Now, the thing about calling in the Church sounds a little bit like excommunication. Now, when I was in seminary, we studied Canon Law, before the Second Vatican Council. There were pages and pages of excommunications. By the time I was ordained, the Fathers of the Council had reduced them to just one single page of about nine or ten excommunications. Most of them were for such arcane things that you don’t even know what they are, and you’d never be able to commit them. Because the Church finally realized that shunning people for doing wrong was not the way to go.
So, what comes after today’s Gospel. After this whole diatribe about judging others, Peter comes up and says to Jesus, “So, Jesus, how many times do I have to forgive? Seven times?” And Jesus says, “Nah, not seven times. Seventy times seven times.” Oh, a whole bunch of times, huh? Hmm? Forgiveness is a real challenge sometimes.

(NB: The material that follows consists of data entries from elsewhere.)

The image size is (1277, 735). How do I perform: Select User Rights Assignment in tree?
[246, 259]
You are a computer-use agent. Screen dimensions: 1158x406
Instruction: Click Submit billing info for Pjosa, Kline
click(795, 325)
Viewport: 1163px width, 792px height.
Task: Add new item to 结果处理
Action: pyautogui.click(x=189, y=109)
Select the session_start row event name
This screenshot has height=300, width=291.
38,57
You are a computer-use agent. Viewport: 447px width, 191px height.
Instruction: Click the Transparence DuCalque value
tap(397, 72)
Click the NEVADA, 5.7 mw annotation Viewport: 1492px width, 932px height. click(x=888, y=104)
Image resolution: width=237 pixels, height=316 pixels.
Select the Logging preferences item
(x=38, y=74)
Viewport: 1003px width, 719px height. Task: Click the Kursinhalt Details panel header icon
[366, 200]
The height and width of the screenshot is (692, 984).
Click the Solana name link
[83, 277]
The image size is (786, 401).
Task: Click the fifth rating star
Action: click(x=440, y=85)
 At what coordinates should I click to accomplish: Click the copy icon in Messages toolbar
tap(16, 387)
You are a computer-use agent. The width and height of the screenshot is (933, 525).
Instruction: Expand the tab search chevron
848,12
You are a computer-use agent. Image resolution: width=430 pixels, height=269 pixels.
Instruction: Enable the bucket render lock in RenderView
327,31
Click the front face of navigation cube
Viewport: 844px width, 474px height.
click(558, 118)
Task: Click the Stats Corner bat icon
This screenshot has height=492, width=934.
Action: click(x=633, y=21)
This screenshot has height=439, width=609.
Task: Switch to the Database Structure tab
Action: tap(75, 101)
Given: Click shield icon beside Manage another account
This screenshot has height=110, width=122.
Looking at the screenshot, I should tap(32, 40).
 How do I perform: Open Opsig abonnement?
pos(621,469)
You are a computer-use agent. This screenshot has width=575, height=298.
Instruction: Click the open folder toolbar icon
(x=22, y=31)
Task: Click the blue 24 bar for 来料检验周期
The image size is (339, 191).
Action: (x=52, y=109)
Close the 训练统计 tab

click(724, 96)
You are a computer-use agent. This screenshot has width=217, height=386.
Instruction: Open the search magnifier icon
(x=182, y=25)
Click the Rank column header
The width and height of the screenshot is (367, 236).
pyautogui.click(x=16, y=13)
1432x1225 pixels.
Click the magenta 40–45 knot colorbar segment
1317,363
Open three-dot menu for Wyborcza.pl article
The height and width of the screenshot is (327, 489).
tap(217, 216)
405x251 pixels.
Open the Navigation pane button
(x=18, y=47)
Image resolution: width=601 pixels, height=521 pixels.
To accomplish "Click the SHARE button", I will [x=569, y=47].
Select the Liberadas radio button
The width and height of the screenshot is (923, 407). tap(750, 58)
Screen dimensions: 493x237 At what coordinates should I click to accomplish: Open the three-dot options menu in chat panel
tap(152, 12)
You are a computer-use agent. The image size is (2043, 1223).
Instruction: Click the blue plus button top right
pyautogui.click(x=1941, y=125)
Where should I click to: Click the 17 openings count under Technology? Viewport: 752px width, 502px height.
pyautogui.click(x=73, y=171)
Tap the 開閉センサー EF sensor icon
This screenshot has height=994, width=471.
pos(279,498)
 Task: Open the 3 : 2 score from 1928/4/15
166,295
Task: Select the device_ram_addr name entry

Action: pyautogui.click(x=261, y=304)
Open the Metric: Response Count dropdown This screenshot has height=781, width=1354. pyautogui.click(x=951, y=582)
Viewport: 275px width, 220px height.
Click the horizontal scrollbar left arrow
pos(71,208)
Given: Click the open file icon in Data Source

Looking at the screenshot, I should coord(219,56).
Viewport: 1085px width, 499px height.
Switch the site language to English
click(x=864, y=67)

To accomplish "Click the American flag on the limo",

So, what are we supposed to do? In our individual lives, try to continue to desire the good for the other, even when the other has offended you. And in our community lives, what? The best you can say is that Christians are called to people who stand on the side of forgiveness. Forgiveness in our family lives. Forgiveness in our Church life. You know, Pope Francis is always saying we should go out to the margins. Get yourselves dirty a little bit. The sheep smell. Smell a little bit like them. Go out to the margins and find some people. In our community life, there’s always going to be arguments about the best way to do things. And sometimes we’re going to lose that argument to people we don’t like very much. But we should stand on the side of forgiveness. In our political life, stand on the side of forgiveness. You don’t have to like people in order to forgive them. In our global politics, stand on the side of forgiveness.
Jesus’ words are very often stern. But they’re hardly ever black and white. And, just like The Gambler said, you can always find an ace that you can keep.